Closed AngCamp closed 10 months ago
Would something like this work?
import numpy as np
from scipy.signal import hilbert, butter, filtfilt
def detect_ripples(lfp_data, sampling_rate):
# Define the frequency range for ripple detection (e.g., 80-250 Hz)
ripple_band = [80, 250]
# Apply Hilbert transform to get the analytic signal
analytic_signal = hilbert(lfp_data)
# Compute the instantaneous amplitude
amplitude = np.abs(analytic_signal)
# Design a Butterworth filter for ripple bandpass filtering
nyquist = 0.5 * sampling_rate
low_cutoff = ripple_band[0] / nyquist
high_cutoff = ripple_band[1] / nyquist
b, a = butter(4, [low_cutoff, high_cutoff], btype='band')
# Apply the Butterworth filter to the amplitude
filtered_amplitude = filtfilt(b, a, amplitude)
return filtered_amplitude
# Load your LFP data (channels by samples)
lfp_data = data # put CA1 neuropixels data here as a channels by sample array
# Sampling rate (replace with your actual sampling rate)
sampling_rate = 2500 #the standard LFP frequency for neuropixels probes
# Detect ripples
filtered_amplitude = detect_ripples(lfp_data, sampling_rate)
Hi, To adapt the code to other cases is not trivial, are you using a Allen Institute neuropixel dataset? The heart of the detection is here https://github.com/RobertoDF/De-Filippo-et-al-2022/blob/7585ff1b1e3f9013e01d4d8774ecde28b197c98d/Calculations/Calculate_ripples.py#L51-L95
I am using Allen Brain data set and the IBL. What you called the UCL dataset.
I have also been using this library from the Eden Kramer Lab. I'm not sure there is much difference is the way they process the ripples. It may be identical to yours. I'm mainly interested in how you selected channels on the probes. You seemed to select the channel based on the highest ripple strength as well as skewness of the lfp?
"Ripples were detected on CA1 LFP traces, the best channel (higher ripple strength) was selected by looking at the SD of the envelope of the filtered trace, if multiple SD peaks were present across space (possibly caused by sharp waves in stratum radiatum and ripple activity in stratum pyramidale) we subsequently looked at the channel with higher skewness, in this way we could reliably identify the best ripple channel." So were you selecting one channel for each recording or was each channel selected for each ripple?
I selected one channel per area (one for CA1, one for CA3.....) in each session. I picked the channel with higher STD of the amplitude envelope https://github.com/RobertoDF/De-Filippo-et-al-2022/blob/7585ff1b1e3f9013e01d4d8774ecde28b197c98d/Utils/Utils.py#L766-L773 If there were multiple channels showing higher STD I looked at the skewness. Skewness could help picking channels with ripples and not the ones with LFP deflections not ripple-related Here is the code: https://github.com/RobertoDF/De-Filippo-et-al-2022/blob/7585ff1b1e3f9013e01d4d8774ecde28b197c98d/Utils/Process_lfp.py#L117-L141
Thanks that's very helpful, did you then manually determine by visual inspection which events were SWRs or did you trust your detector was working reasonably well and just accept there would be false positives?
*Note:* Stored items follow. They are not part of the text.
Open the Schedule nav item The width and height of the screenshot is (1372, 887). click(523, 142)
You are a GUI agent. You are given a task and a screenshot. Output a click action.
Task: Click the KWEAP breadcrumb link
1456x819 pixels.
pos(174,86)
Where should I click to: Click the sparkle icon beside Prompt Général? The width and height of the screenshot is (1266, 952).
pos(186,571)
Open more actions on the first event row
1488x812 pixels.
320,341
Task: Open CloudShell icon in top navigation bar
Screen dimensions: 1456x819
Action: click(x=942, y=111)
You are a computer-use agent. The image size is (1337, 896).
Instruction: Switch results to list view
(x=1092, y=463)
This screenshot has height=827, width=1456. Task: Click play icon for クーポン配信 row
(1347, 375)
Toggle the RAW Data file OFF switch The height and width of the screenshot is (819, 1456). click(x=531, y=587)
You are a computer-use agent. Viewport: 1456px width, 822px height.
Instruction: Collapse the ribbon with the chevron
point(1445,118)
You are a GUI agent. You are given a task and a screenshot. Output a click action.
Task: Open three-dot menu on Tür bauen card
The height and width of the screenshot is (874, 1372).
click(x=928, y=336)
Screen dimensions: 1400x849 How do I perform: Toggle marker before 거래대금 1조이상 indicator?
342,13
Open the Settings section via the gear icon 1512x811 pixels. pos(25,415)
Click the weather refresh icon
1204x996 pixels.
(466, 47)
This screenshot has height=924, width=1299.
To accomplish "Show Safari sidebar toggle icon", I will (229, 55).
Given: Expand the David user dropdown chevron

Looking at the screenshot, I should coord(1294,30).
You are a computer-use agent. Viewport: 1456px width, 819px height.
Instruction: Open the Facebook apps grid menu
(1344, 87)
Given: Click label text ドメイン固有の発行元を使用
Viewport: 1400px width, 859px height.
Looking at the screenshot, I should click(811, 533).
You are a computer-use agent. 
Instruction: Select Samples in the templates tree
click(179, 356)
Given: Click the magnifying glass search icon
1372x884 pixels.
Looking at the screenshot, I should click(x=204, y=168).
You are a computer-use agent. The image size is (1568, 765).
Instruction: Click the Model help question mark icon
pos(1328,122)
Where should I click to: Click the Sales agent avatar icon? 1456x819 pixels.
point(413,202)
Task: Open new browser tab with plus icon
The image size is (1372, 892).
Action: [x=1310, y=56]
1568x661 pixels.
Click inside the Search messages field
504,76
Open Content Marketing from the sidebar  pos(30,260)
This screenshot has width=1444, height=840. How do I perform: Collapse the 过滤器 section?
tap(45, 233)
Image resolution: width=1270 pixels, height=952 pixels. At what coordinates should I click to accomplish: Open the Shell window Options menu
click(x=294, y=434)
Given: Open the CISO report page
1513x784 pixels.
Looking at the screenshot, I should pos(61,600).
I know its standard to sort through events and rely on expert inspection but it seems like a ton of data to sort through visually.
In the process of developing the detection algorithm, I conducted extensive visual validations to ensure its accuracy. I wrote a little app to help with that https://github.com/RobertoDF/vizs/blob/main/lfp_explorer.gif. The thresholds for detection are quite high compared to what I saw in other papers so I´m quite confident the ripples detected are genuine. Given the size of the dataset I preferred to minimize false positive and accept some false negatives.
Hi I am trying to use your method to detect SWR in other data but these scripts seem tailor made to looping through the ABI visual coding dataset. I'm really just interested in the butterworth filter you've implemented and cleaning the lfp data. It seems straight forward but there are so many dependencies in the script it's hard to pull the function out for my use case. Could you explain what it's doing and how I can run that in numpy myself if I have the lfp as a 2d numpy array (channel by sample)? I have already multiplid the LFP data I'm using by it's scale factor and subtracted the median, I have identified the probes that are in CA1 but I want to try running your filter on it and it's hard because it calls so many other functions.
I apologize I am a statistician and not familiar with the intricacies of the electrical physics and signal processing going on and be able to pull out the relevant numpy functions you are using.